Inventions and Innovations in the Second Industrial Revolution

Hello readers. The previous blog post was about immigration in the Second Industrial Revolution; now, we're moving into the inventions, innovations, and advancements made during the era.


In the late 1800s, numerous enterprising Americans created a flood of new inventions meant to make life easier for others. In 1897, the U.S. government issued more patents than in the decade before the Civil War and would become known the world over as the land of inventions and innovations.

This wouldn't be a post about inventions and innovations without mentioning Nikola Tesla and Thomas Edison. Nikola Tesla was an inventor, electrical engineer, mechanical engineer, and physicist best known for his contributions to the knowledge of alternating current (AC) electrical supply system.
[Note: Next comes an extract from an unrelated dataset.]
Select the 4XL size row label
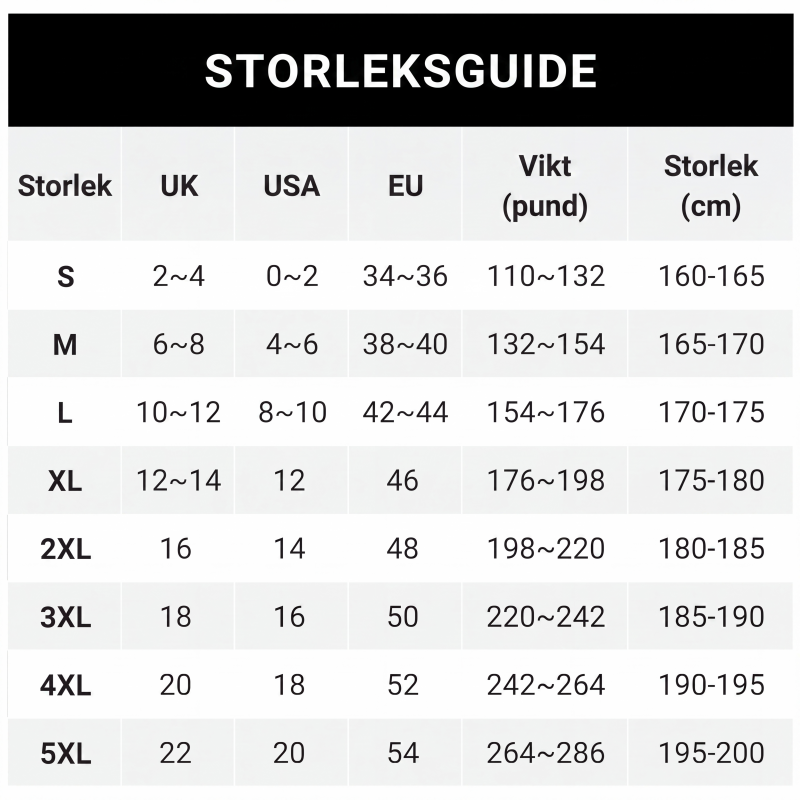Screen dimensions: 800x800 pyautogui.click(x=65, y=685)
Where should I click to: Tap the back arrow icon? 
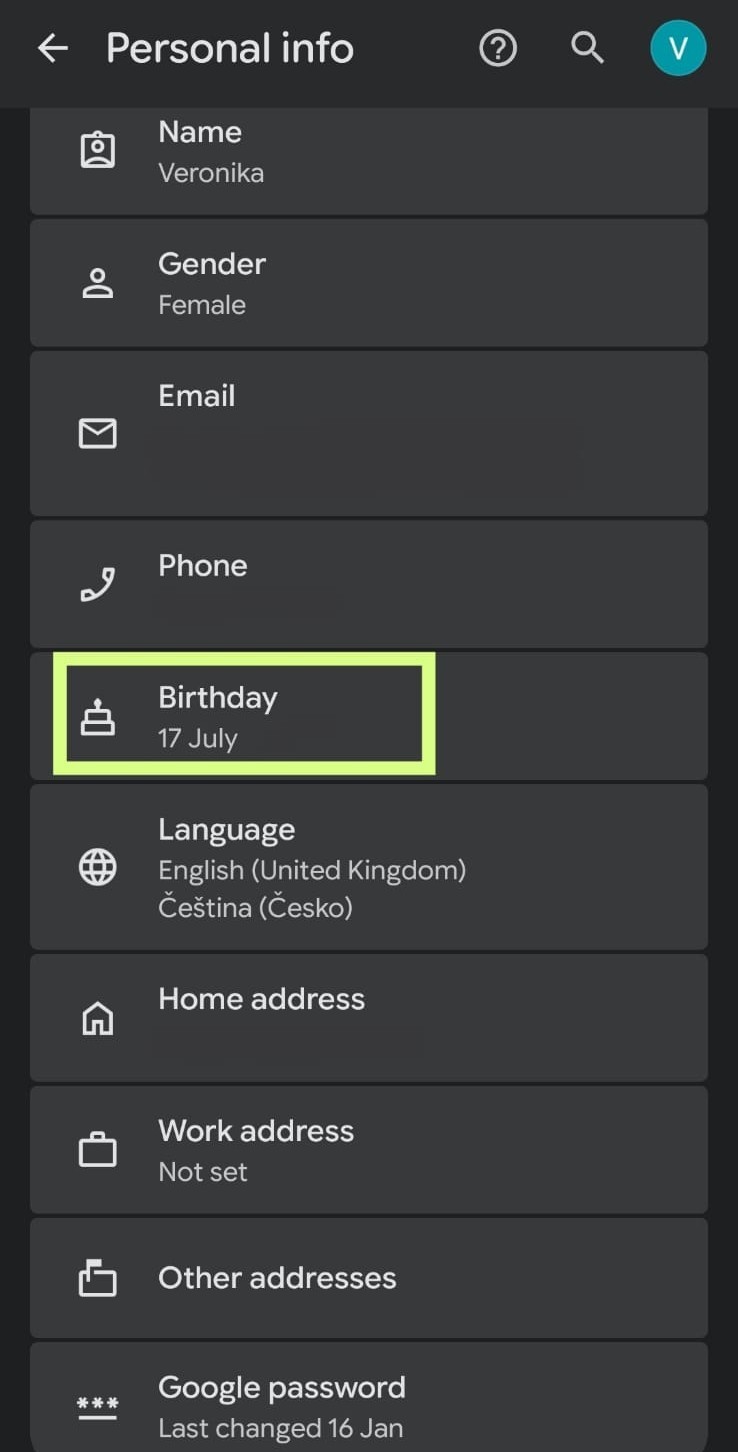coord(53,48)
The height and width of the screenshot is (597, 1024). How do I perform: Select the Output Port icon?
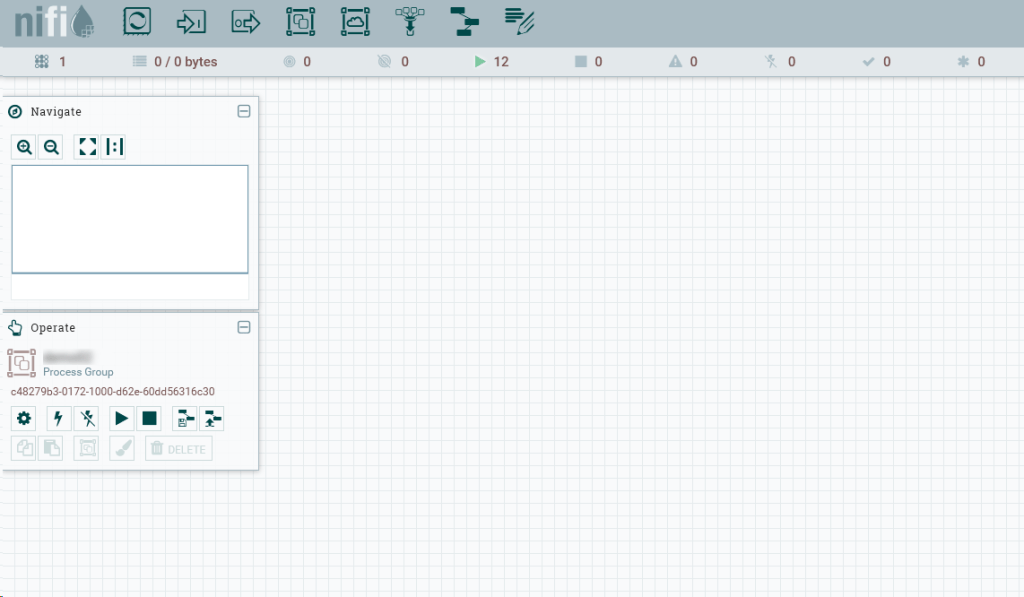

Tesla emigrated to the U.S. in 1884 from Austria. He worked at Edison Machine Works in New York City for a time before going his own way; he would establish laboratories and companies where he would develop a range of electrical and mechanical devices such as his famed alternating current induction motor. Tesla was also famous for his experiments with wireless technology--from wireless lighting and wireless electrical power to wireless communication. Without Tesla's experiments, there would be no basis for cell phones or WiFi today. In 1876, Thomas Edison set up a research laboratory in Menlo Park, New Jersey where numerous scientists worked to produce products such as the electric light bulb, phonograph motion picture camera, and more. With most of the inventions produced by Edison's crew requiring electricity, Edison would open the first electrical power plant in New York City in 1882; soon, power plants would spring up in other cities all over the country, providing electricity to homes businesses, and schools. Today, the electrical inventions of Tesla and Edison, and the availability of electricity in the home are often taken for granted.

The period of the Second Industrial Revolution/Technological Revolution would lead to a rise in communications technology just as the Market Revolution had. In 1866, Cyrus Field had laid an underwater telegraph cable across the Atlantic Ocean between the U.S. and Europe. In 1876, Alexander Graham Bell further improved communication with the successful invention of the telephone; by 1885 more than 300,000 telephones had been sold, mostly to businesses, and Bell would go on to organize the American Telephone and Telegraph Company (or AT&T today). Other devices would go on to make the work life and home life simplified. In 1868, Christopher Sholes invented the typewriter; George Eastman's Kodak Camera was introduced in 1888 and its light weight replaced the use of huge cameras and hundreds of pounds of chemicals; and the costs of the typewriter and the Kodak Camera were low enough that ordinary people could buy them and use them in their daily lives.

The time period also brought about a change in how people traveled. In the late 1800s, Europeans invented the automobile and it would make its way to the U.S. In 1902, only 8,000 Americans owned an automobile; in 1913, Henry Ford developed the assembly line, which allowed him to churn out vehicles at a quickened pace making the automobile more widely available to the American public in both quantity and price. Ford even began churning out his own automobiles such as the Ford Model A and the Ford Model T--both available in every color you could want...as long as that color was black. Roadways were built and expanded upon and today the name Ford continues to live on.

One final mode of transportation that came about because of the Second Industrial Revolution was the aeroplane, or airplane as we say now. In 1903, Orville and Wilbur Wright tested a gas-powered airplane at Kitty Hawk, North Carolina. On its first flight, the plane stayed in the air for 12 seconds and flew 120 feet. at the time, no one could see a practical use for these flying machines, and it wasn't until World war I broke out when their potential military use was realized. By the 1920s, travel by airplane began to "take off" and Boeing would begin the move from manufacturing military aircraft to commercial fleets.

Many of these inventions and innovations remain in use today while others have not stood the test of time and our modern technological revolution, but these inventions and innovations would propel America forward and make us known the world over as a technological powerhouse.